So, what's special with spatial data? Not really very much—a lot of data has location references (think of your address book as a trivial example), but the spatial component is not really organized. When you want to organize your spatial data, you need to do it with the proper tools.
Spatial data, as all other data types, needs to be stored somewhere. An RDBMS is a great tool for storing, processing and analyzing huge amounts of data, but you will need an RDBMS with a spatial extension if you are going to go this route. Do you know a great open-source RDBMS? I bet you do. Many of us commonly use MySQL in Web applications, but when it comes to spatial data, it's not the first choice. Your friend when it comes to spatial data is PostGIS, an amazing companion of PostgreSQL.
I'm sure you've heard of PostgreSQL. It's probably the most famous open-source RDBMS, and LJ has covered it often in the past. If you're not familiar with it though, check out Reuven M. Lerner's "PostgreSQL 9.0" in the April 2011 issue of LJ (http://www.linuxjournal.com/article/10986).
PostGIS is not a new project. It started in 2001 and reached maturity at release 1.0 in 2006. On April 3, 2012, 2.0 was released. Version 2.0 is a major shift, and it indeed broke backward compatibility. PostGIS developers were forced to cause this break because of a new serialization (see Resources). On June 22, 2012, version 2.0.1 was released, a bug-fixing release, and this is the latest release at the time of this writing.

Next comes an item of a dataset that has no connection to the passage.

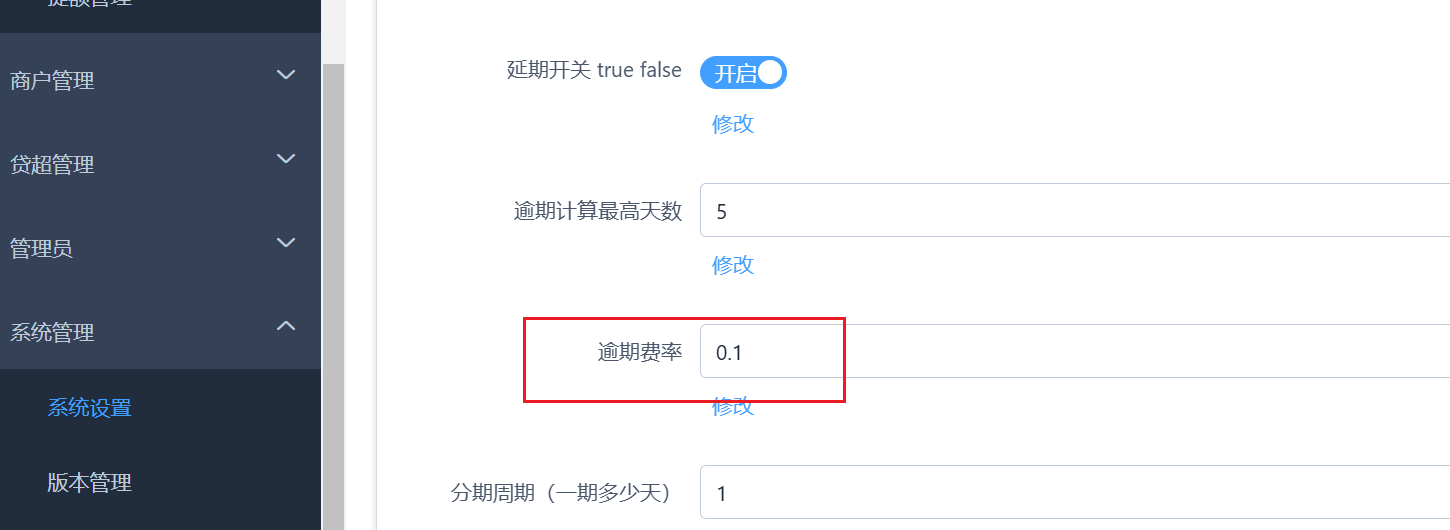Expand the 管理员 chevron arrow
The width and height of the screenshot is (1450, 530).
click(x=286, y=243)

Whether or not you have PostgreSQL installed on your Linux box, getting PostGIS up and running is really simple. You can download the source code and compile it yourself, which isn't hard, but it's not really necessary for a first look at PostGIS. If you love compiling, take a look at the reference material—the official documentation is very detailed and complete. There also are lots of blog posts from the community about custom installations.
When you have no specific requirements, the easy way often is the best. You
can use the package delivered by your Linux distribution (for example, type
install postgresql-9.1-postgis for Debian distributions).
However, as with other
rapidly evolving software, you are not going to find the latest release.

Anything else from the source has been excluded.